Could you return all of the data exactly as given?

DATA TO USE
● ● ● ● ●
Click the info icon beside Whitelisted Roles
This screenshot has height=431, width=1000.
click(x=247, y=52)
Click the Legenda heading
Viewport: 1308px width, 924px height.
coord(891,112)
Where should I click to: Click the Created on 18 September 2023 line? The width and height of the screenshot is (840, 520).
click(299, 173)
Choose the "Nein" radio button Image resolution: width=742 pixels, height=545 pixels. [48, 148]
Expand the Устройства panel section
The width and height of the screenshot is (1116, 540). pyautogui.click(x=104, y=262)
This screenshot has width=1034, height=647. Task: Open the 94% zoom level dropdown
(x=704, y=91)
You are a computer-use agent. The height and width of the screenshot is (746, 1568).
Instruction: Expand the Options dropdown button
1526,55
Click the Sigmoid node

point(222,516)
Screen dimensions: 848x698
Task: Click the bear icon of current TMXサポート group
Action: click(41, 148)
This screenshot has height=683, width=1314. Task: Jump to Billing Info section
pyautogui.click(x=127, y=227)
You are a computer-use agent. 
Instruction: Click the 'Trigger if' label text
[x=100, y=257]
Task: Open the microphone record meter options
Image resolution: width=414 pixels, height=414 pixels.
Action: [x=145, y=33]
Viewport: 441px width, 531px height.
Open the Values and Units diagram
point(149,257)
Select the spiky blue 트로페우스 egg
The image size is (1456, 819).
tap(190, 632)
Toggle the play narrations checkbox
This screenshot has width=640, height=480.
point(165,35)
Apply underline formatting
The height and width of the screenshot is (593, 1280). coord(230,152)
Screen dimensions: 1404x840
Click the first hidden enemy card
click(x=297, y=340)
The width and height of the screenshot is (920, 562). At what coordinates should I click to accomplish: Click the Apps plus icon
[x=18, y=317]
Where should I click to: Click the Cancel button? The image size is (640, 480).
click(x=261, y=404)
● ● ● ● ●
EXERCISE RESPONSE
Click the info icon beside Whitelisted Roles
This screenshot has height=431, width=1000.
click(x=247, y=52)
Click the Legenda heading
Viewport: 1308px width, 924px height.
coord(891,112)
Where should I click to: Click the Created on 18 September 2023 line? The width and height of the screenshot is (840, 520).
click(299, 173)
Choose the "Nein" radio button Image resolution: width=742 pixels, height=545 pixels. [48, 148]
Expand the Устройства panel section
The width and height of the screenshot is (1116, 540). pyautogui.click(x=104, y=262)
This screenshot has width=1034, height=647. Task: Open the 94% zoom level dropdown
(x=704, y=91)
You are a computer-use agent. The height and width of the screenshot is (746, 1568).
Instruction: Expand the Options dropdown button
1526,55
Click the Sigmoid node

point(222,516)
Screen dimensions: 848x698
Task: Click the bear icon of current TMXサポート group
Action: click(41, 148)
This screenshot has height=683, width=1314. Task: Jump to Billing Info section
pyautogui.click(x=127, y=227)
You are a computer-use agent. 
Instruction: Click the 'Trigger if' label text
[x=100, y=257]
Task: Open the microphone record meter options
Image resolution: width=414 pixels, height=414 pixels.
Action: [x=145, y=33]
Viewport: 441px width, 531px height.
Open the Values and Units diagram
point(149,257)
Select the spiky blue 트로페우스 egg
The image size is (1456, 819).
tap(190, 632)
Toggle the play narrations checkbox
This screenshot has width=640, height=480.
point(165,35)
Apply underline formatting
The height and width of the screenshot is (593, 1280). coord(230,152)
Screen dimensions: 1404x840
Click the first hidden enemy card
click(x=297, y=340)
The width and height of the screenshot is (920, 562). At what coordinates should I click to accomplish: Click the Apps plus icon
[x=18, y=317]
Where should I click to: Click the Cancel button? The image size is (640, 480).
click(x=261, y=404)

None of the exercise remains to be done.